The present study developed and validated a good performance model for mortality prediction in critically ill patients admitted for AKI, with a large sample size from the MIMIC-IV database and a precise definition of AKI. The model was built based on 29 candidate variables related to patients’ demographic characteristics, medical history, vital signs, laboratory findings, medical treatments and GCS score, which was more systematic and robust than previously reported models that included only parts of investigative modalities. Overfitting is one of the critical problems in developing models by ML, which may lead to inadequate conclusions. In this study, we performed LASSO regression to reduce overfitting in the process of feature selection. This method surpasses the method of selecting predictors according to the strength of their univariable association with outcome. In addition, no other severity score of illness except GCS was enrolled as input variables for model construction due to the possible reuse of variables (such as SOFA score contains total bilirubin, vasopressor use, GCS, serum creatinine and urine output). Additionally, we attempted to use the latest methods (SHAP value and LIME algorithm) to interpret and analyze why and how the XGBoost model worked during execution. Although LIME and SHAP values showed a similar trend overall for model interpretation, they were also presented with distinguishing specific regions of slight mismatch. These differences indicated where features go from favoring survived to favoring deceased. Moreover, this early warning system is being translated for clinical implementation in cooperation with technology companies, and our team will look forward to its clinical use in the future.
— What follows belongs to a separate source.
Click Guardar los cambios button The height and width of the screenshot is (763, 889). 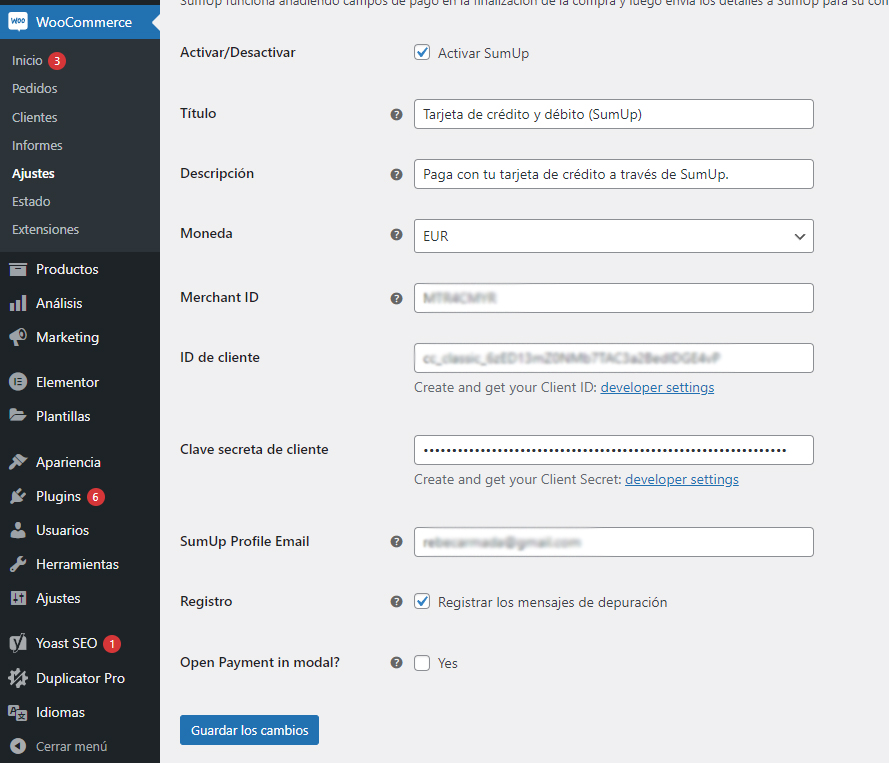pos(249,730)
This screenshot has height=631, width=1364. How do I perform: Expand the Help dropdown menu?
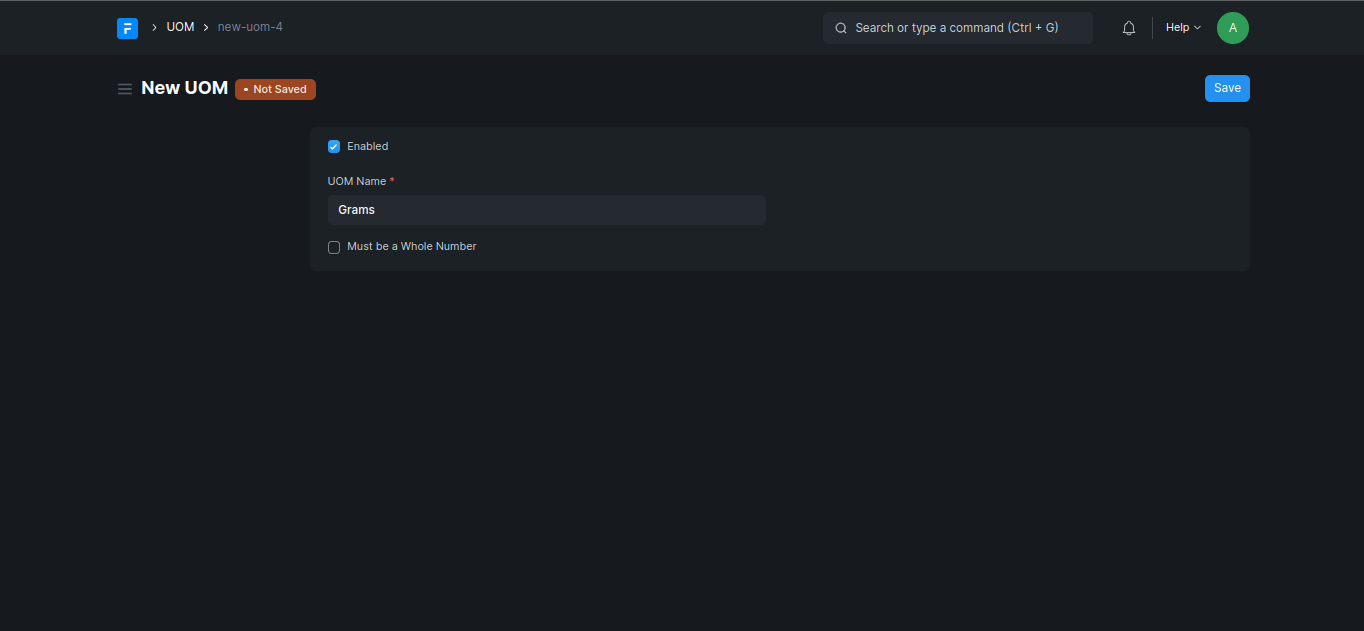pyautogui.click(x=1177, y=28)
However, there were also several limitations in this study. First, many laboratory parameters were removed before model construction due to missing data of over 20% (e.g., D-dimer, globulin, and albumin). Second, as a critical parameter to understand the pathological mechanisms of disease, the etiology of AKI was not recorded in the MIMIC-IV database, and we failed to add this factor to the model construction. These may have inevitably caused selection bias. Third, the clinical indicators were gathered using a single-center database due to the nature of MIMIC-IV. Fourth, although XGBoost does take into account interactions between features, these potentially relevant interactions will not be shown by LIME as it is a linear model. In addition, although LIME provides an explanation, this explanation depends on the parameters used to develop the local model, and by changing the parameters, other (potentially very different) explanations can arise. Fifth, the models were validated internally only in this study and further multicenter external validation is needed to verify the model’s discriminating ability and generalizability.

Conclusions

The ML models based on clinical features were developed and validated with great performance in the early prediction of a high risk of death in AKI. Application of the SHAP values and LIME algorithm in ML may help physicians in clinical decision-making.

Declaration of Competing Interest

The authors declare that they have no known competing financial interests or personal relationships that could have appeared to influence the work reported in this paper.